== TASK DETAILS ==
Exact copy, pictures excluded: please retype the lines from the start of the material through the line containing "Click the DD/MM/YYYY", both ends included, and nothing more.

== MATERIAL TO PROCESS ==
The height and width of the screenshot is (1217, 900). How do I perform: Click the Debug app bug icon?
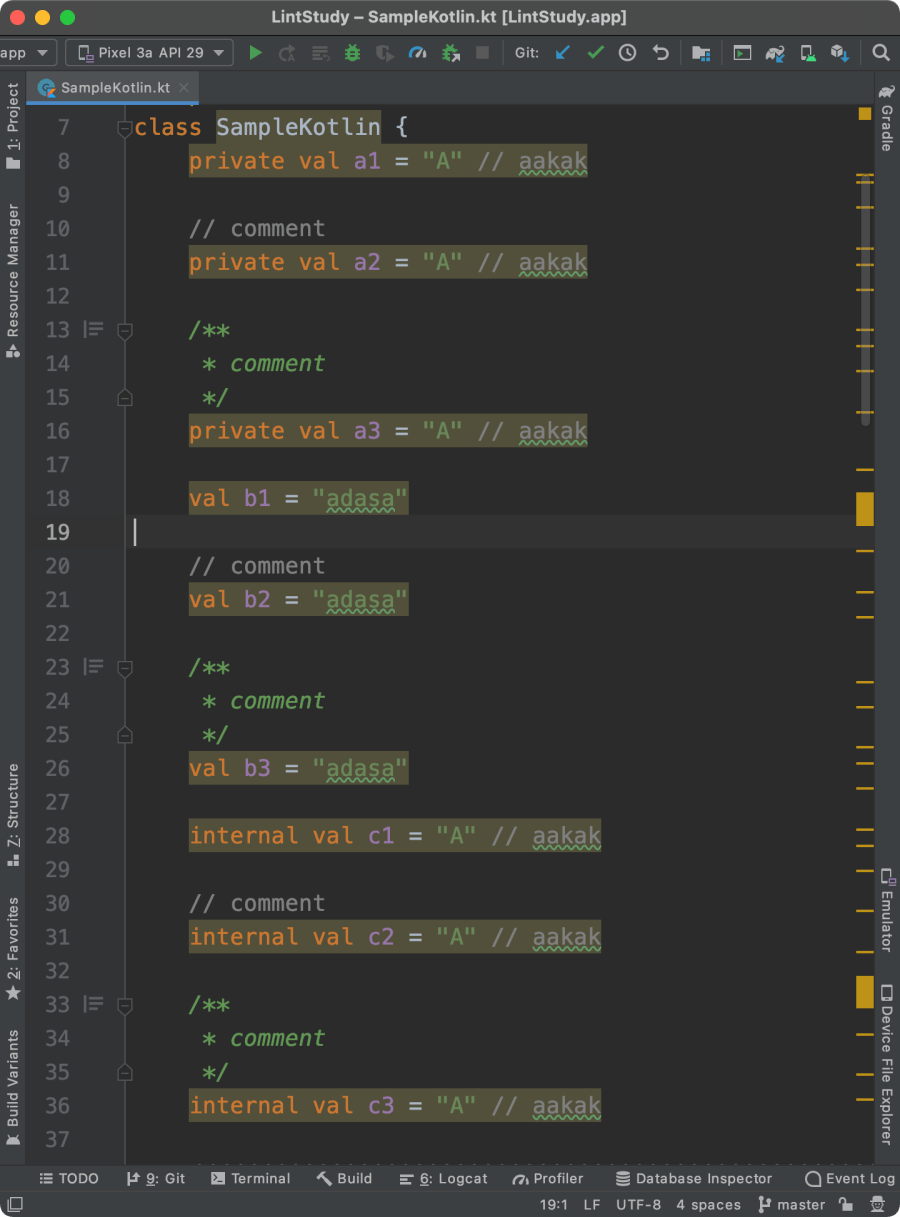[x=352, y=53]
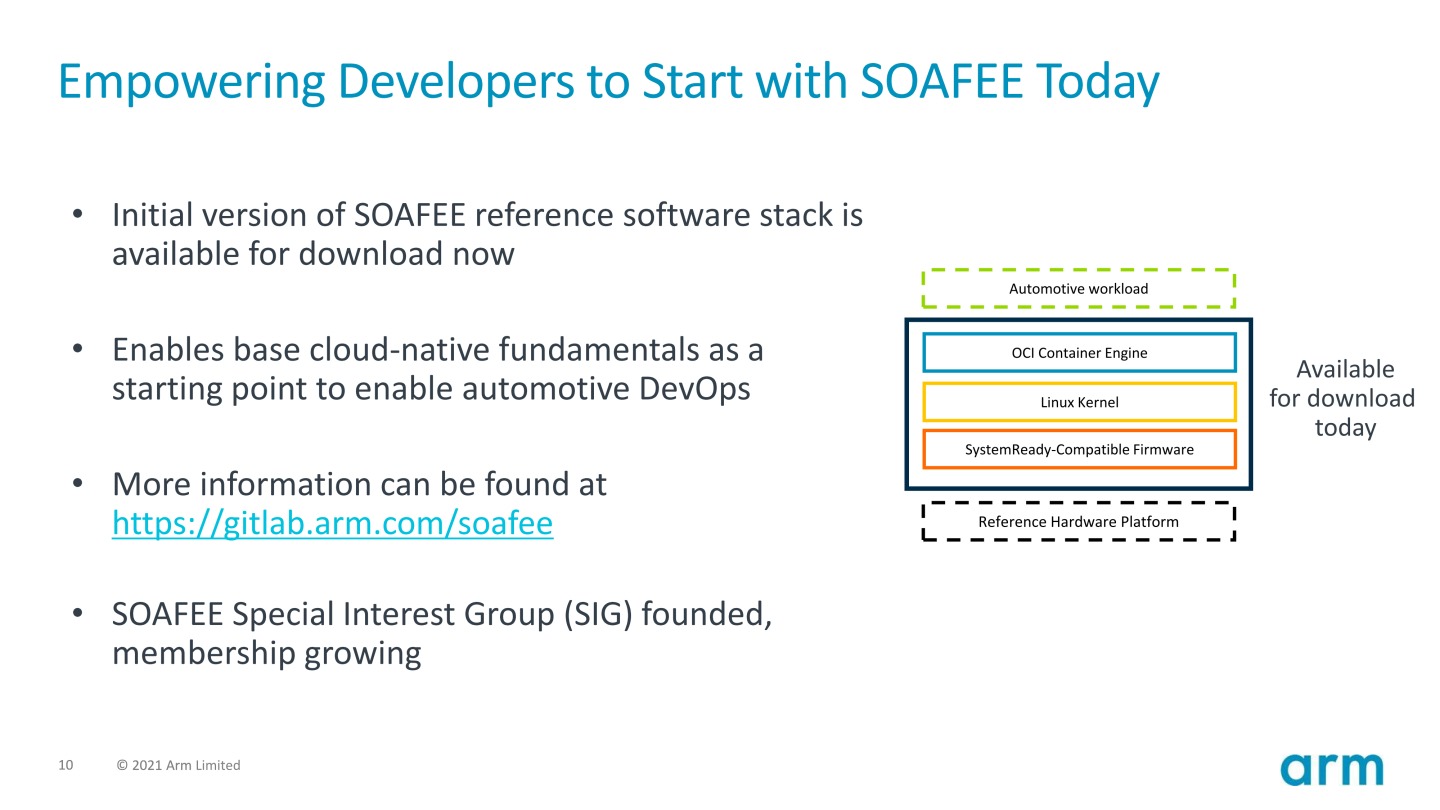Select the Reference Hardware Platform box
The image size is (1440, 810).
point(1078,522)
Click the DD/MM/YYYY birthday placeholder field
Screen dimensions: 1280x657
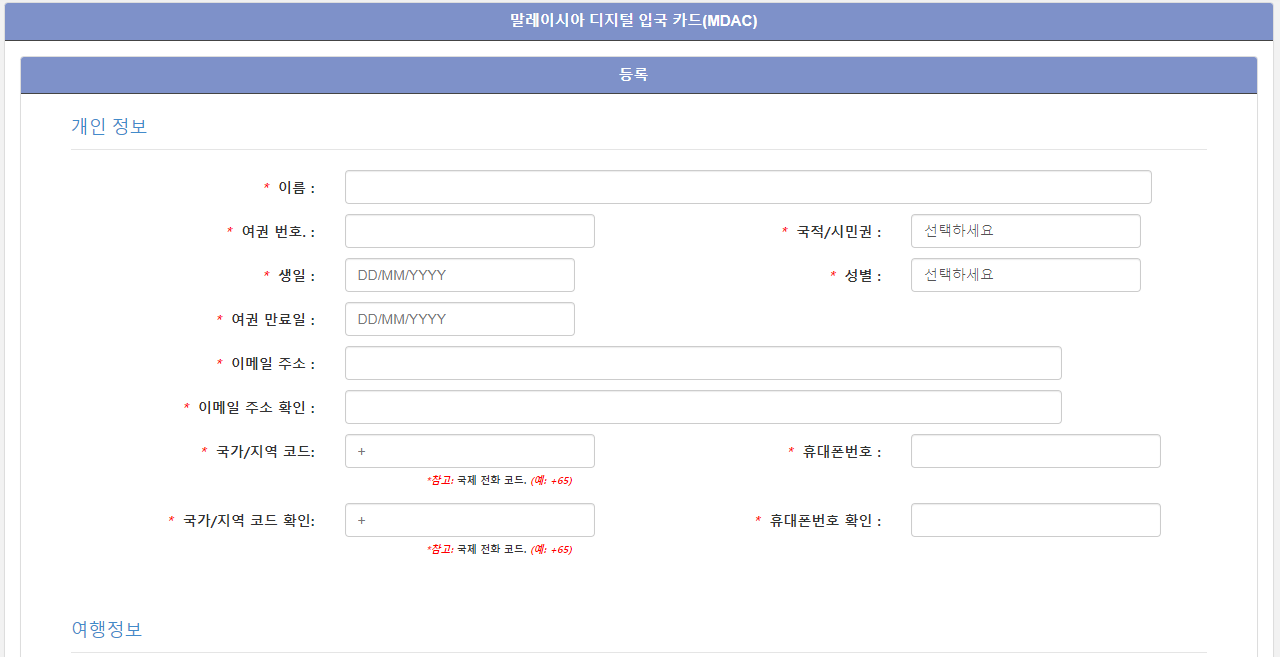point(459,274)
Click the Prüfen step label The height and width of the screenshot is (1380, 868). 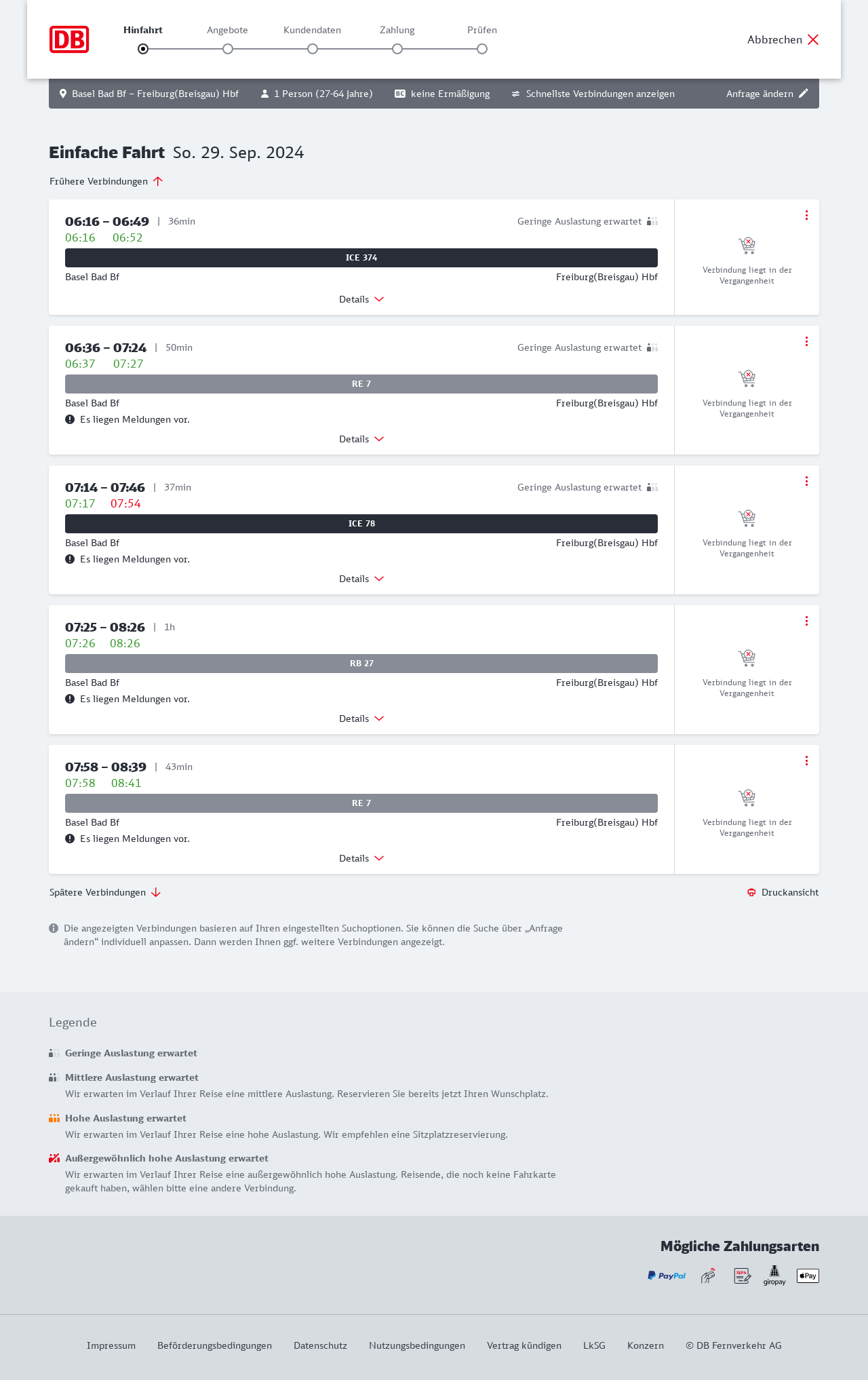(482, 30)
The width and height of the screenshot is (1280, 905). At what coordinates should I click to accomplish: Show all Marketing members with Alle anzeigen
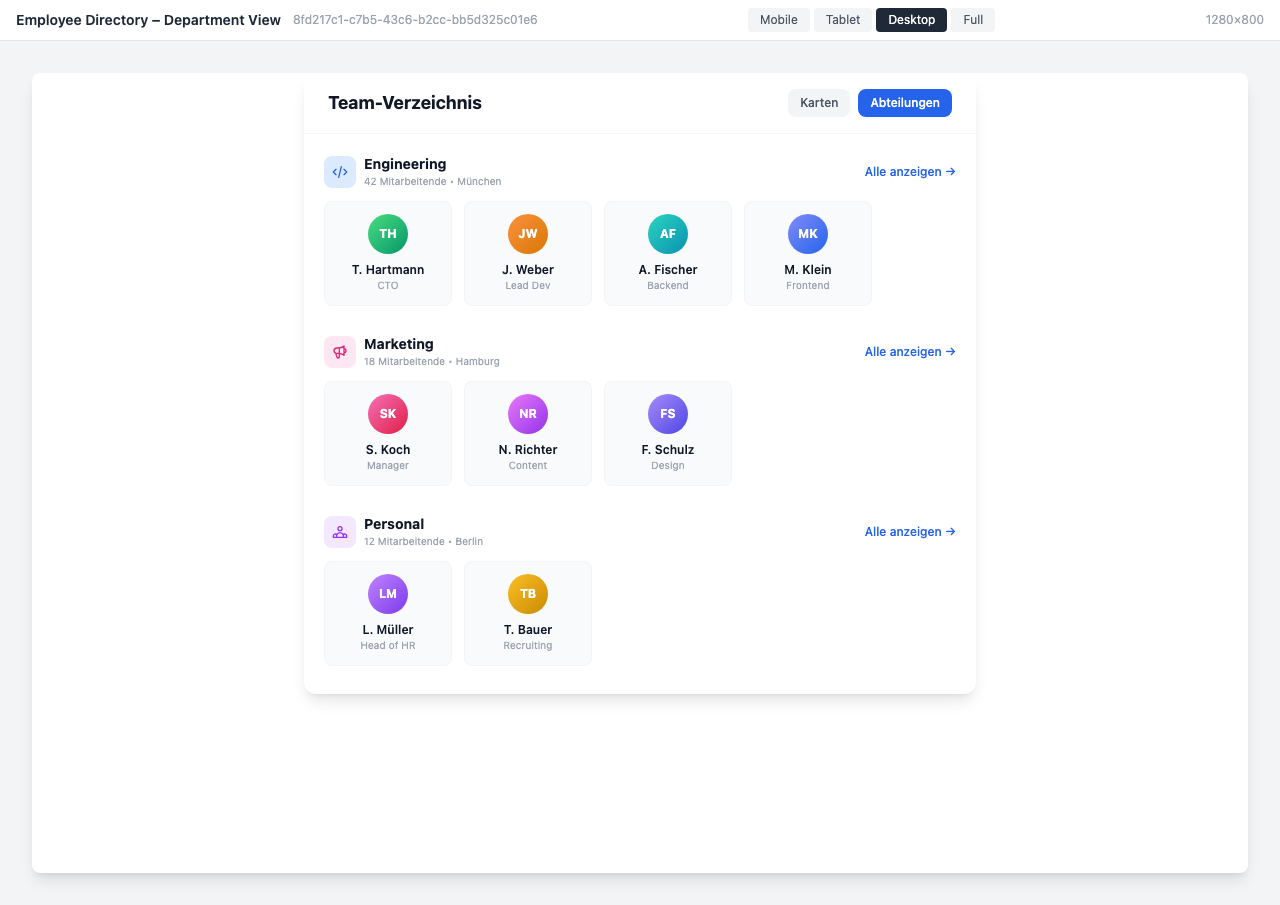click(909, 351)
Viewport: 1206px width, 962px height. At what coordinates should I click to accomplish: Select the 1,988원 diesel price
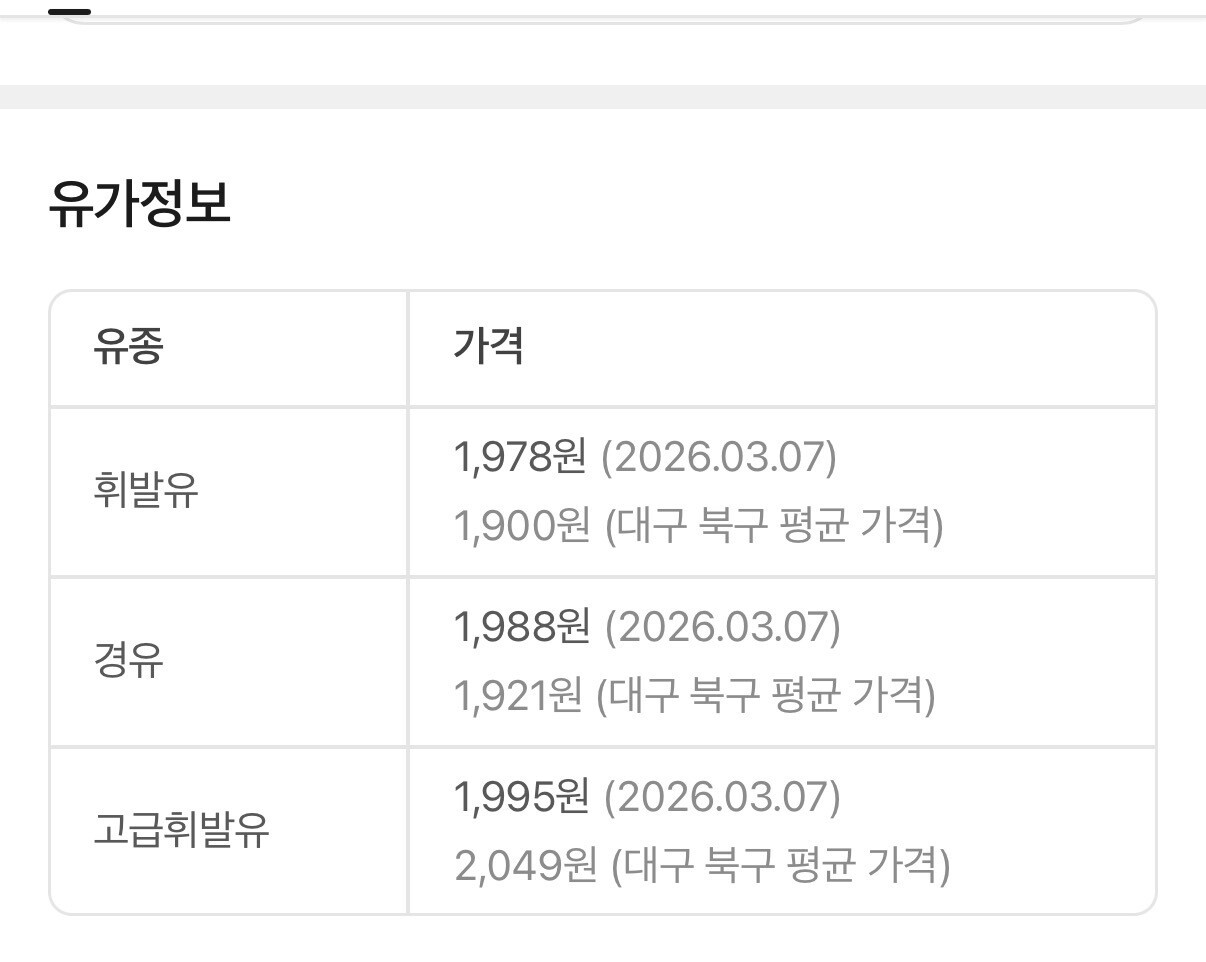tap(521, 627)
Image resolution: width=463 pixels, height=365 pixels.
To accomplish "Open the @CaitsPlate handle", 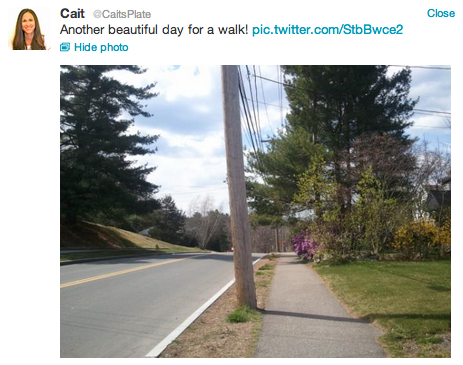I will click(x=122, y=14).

== SOLUTION TO THIS EXERCISE ==
The height and width of the screenshot is (1217, 900). How do I perform: Click the Debug app bug icon?
[x=352, y=53]
Select the Reference Hardware Platform box
The image size is (1440, 810).
point(1078,522)
Click the DD/MM/YYYY birthday placeholder field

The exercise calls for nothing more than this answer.